Originally Posted by
Caiphon
Dunno which 'others' you're talking about here but I've discussed this with a Void Elf enthusiast that's absolutely adamantly against Anduin or Turalyon becoming villains because the Alliance is a 'good' faction. If you're for Anduin becoming the prime villain of an expansion and being toasted to a crisp like Garrosh was then you and I have an agreement.
Notice the operative word there was 'if'. The Fourth War wasn't painted as a total defeat for the Horde (although it pretty much was considering the Warfronts and march on Orgrimmar) because being villain batted and then humiliated doesn't really fly well with most people, hence the 'well you guys didn't lose completely' ending that Blizzard threw out. You should also remember that there are two literal raid tiers, complete with bosses and cinematics, that detail Alliance victories over the Horde (SoO and Dazar'alor). I've yet to see a raid where the Horde stomps the Alliance.
Faction population balance broke all the way back in TBC thanks to the Blood Elves joining the Horde. Blaming this on BfA plot is really way out there.
First of all your sense of entitlement is astonishing, I mean how dare people post on these forums without thoroughly studying Feanoro's post history? Second, if the Horde gets a raid tier dedicated to stomping the Alliance (Siege of Stormwind or Battle of Boralus, take your pick), Kills Katherine Proudmoore or someone to that effect and wins all Warfronts or similar forms of conflict while the Alliance loses two High Kings who turn genocidal we have a deal.

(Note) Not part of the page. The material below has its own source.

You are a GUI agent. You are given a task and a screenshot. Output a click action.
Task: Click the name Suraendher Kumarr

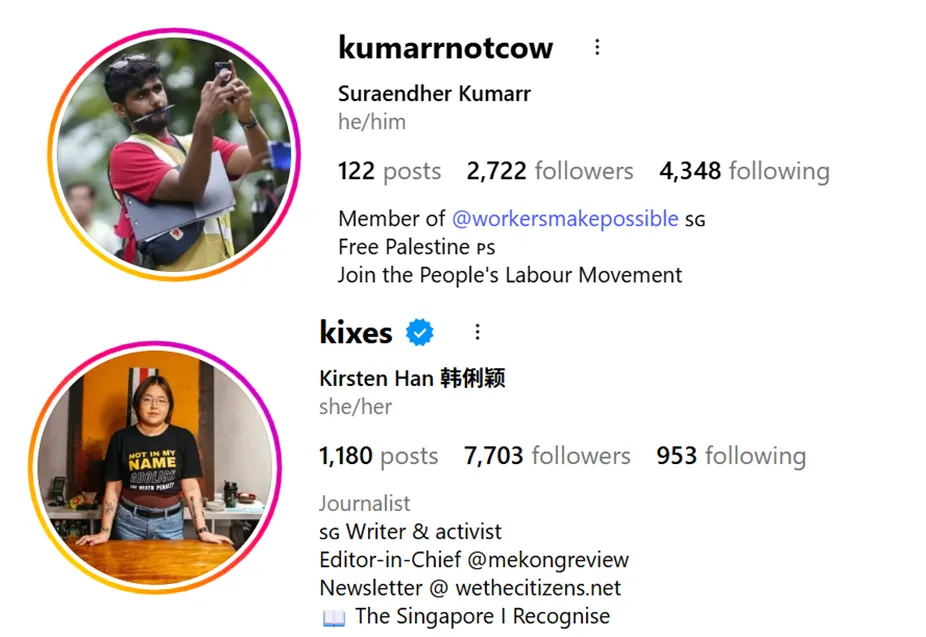(x=434, y=93)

And crazy wasn't how the Horde operated either prior to MoP. Thrall's Horde was anything but crazy and even Garrosh wasn't completey insane during Cataclysm. The crazy was imposed on the faction by writers who wanted more faction conflict but couldn't be bothered to think up convincing reasons for said conflict and that's where things started to go astray. And it's weird that Horde players would want Night Elf blood 'again' when they never had much prior to BfA - Theramore was a human settlement.

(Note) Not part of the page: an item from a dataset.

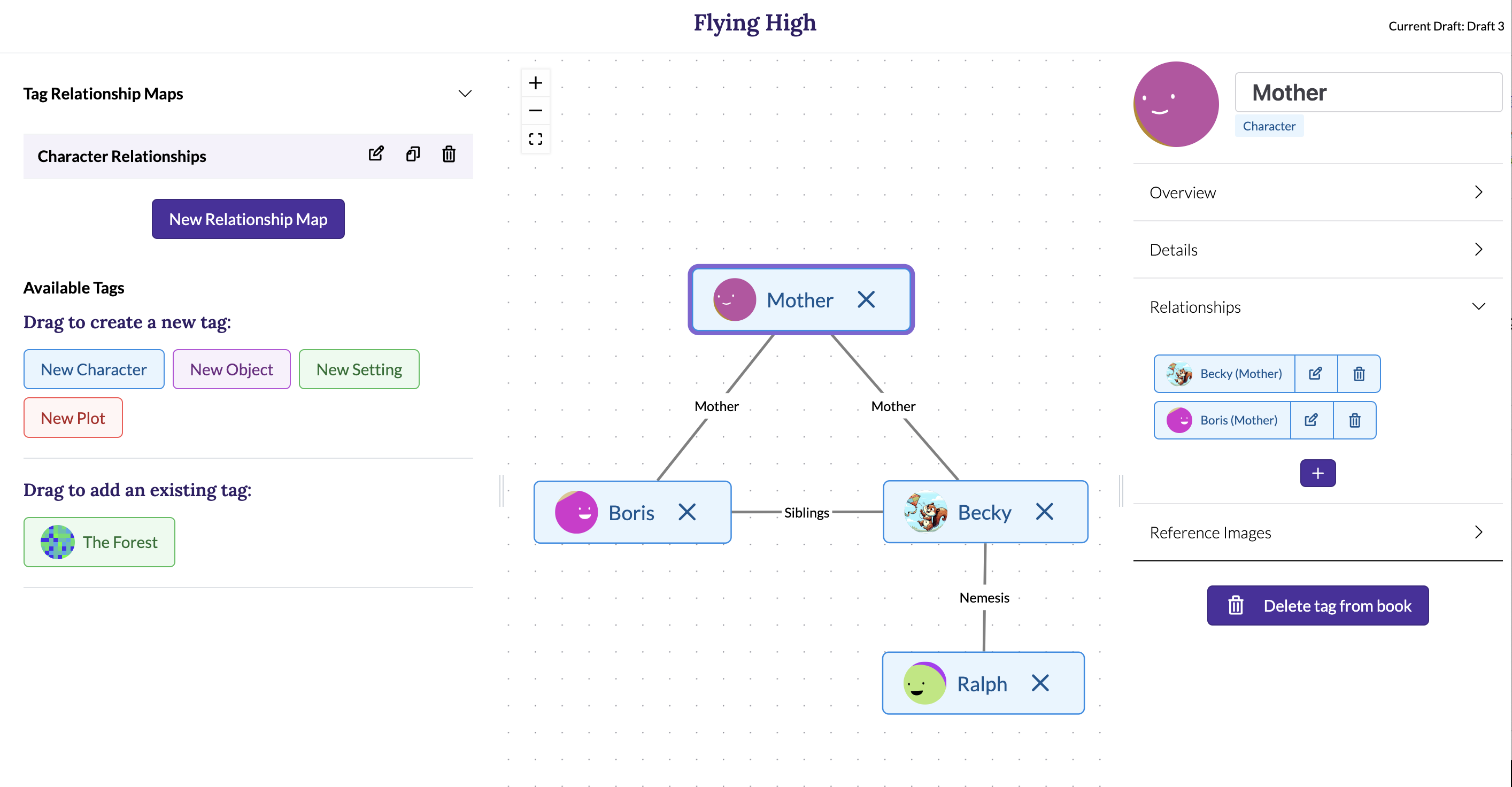Select the New Plot draggable tag
Screen dimensions: 1512x787
click(x=73, y=417)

The Orcs were thralls to the Legion when they smashed the Draenei up, so the usual 'cosmic power intervenes' story. And Kael went rogue and joined up with Illidan because the Alliance (those under Lord Garithos) persecuted them. There's usually a fair bit of context in the backstories of each race and it can't just be simplified to 'Horde races are evil'. One could say the Forsaken are evil by nature because their rebirth into undeath makes them hateful of anything and everything (recently confirmed again in the Lordaeron quests) but even they are trying to free themselves from this drive.
Remember that Horde heroes rose up to fight all manners of evil that threatened Azeroth just as their Alliance counterparts did. I don't know if you've played through Horde quests but they're mostly very similar in atmosphere to the Alliance ones - you help people in need, protect those who couldn't protect themselves, save people's families and all that.
With the whole good soul bad soul shenenigans I think it's pretty much brainwashing at that point. Terrible storytelling and I wish as much as the next guy that she was just damned to rot in the maw but it is what it is.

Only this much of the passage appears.